Have you ever encountered an unauthorized debit card dispute with a customer? Sure you have. Have you ever required the customer to put something in writing or attempt to settle the dispute with the merchant before you will start any kind of investigation? Told the customer too bad because there’s a signed receipt? If you said, “yes” to any of these questions, you like many other financial institutions, are in violation of Regulation E ‘s consumer protections.
You see, nowhere in Regulation E does it allow you to require the customer to put anything in writing (you are allowed to ask, however). You’re also not allowed to require that the customer attempt to resolve the error with the merchant first (you can ask if they contacted the merchant, however). Another, common misunderstanding is that if there is a signed receipt the financial institution doesn’t have “chargeback” rights.
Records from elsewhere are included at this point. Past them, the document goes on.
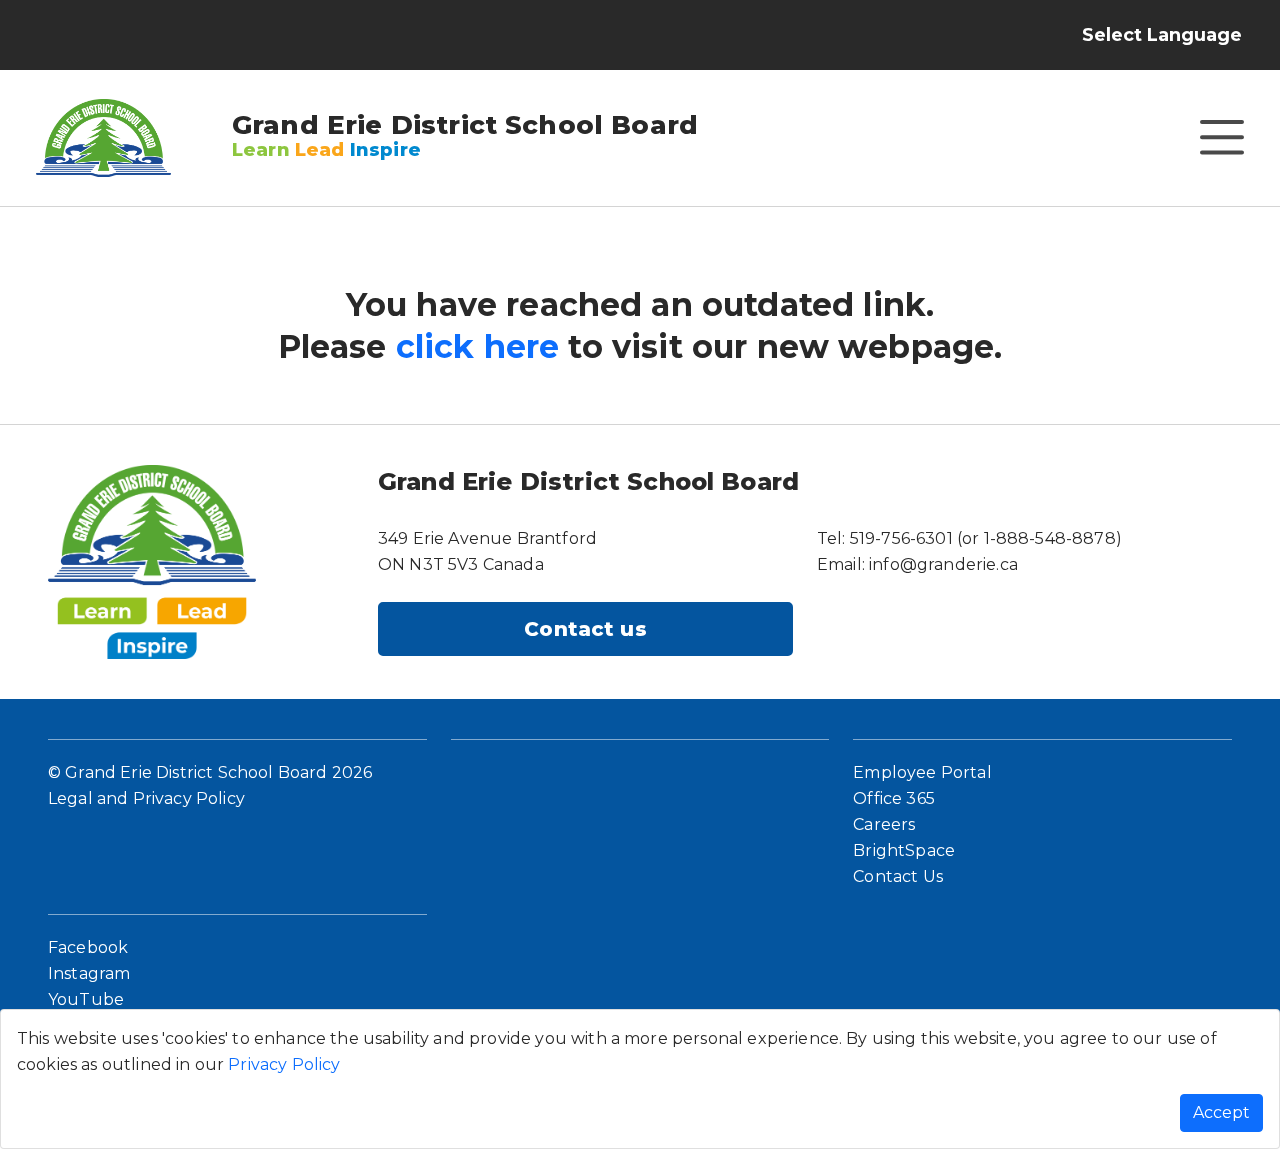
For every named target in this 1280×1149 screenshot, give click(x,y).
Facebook (88, 947)
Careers (884, 824)
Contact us (585, 629)
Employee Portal (922, 772)
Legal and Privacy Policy (146, 798)
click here (478, 346)
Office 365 (894, 798)
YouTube (86, 999)
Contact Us (898, 876)
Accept (1221, 1112)
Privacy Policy (284, 1064)
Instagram (89, 973)
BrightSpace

In many cases like this, we’ve seen financial institutions tell the customer they are out of luck. Not true (so long as the dispute is valid), as again there is nothing in Regulation E to support this.
At the end of the day, requirements such as those mentioned above typically trickle down from VISA, MasterCard, etc. If a transaction is covered by Regulation E, you can’t use VISA, MasterCard, etc. agreements to hold customers to a higher standard than what Regulation E allows. In other words, you can’t use a service provider contract to override consumer protection laws. This is sometimes unfortunate for banks, but remember, Regulation E wasn’t written to protect banks. It was written to protect consumers.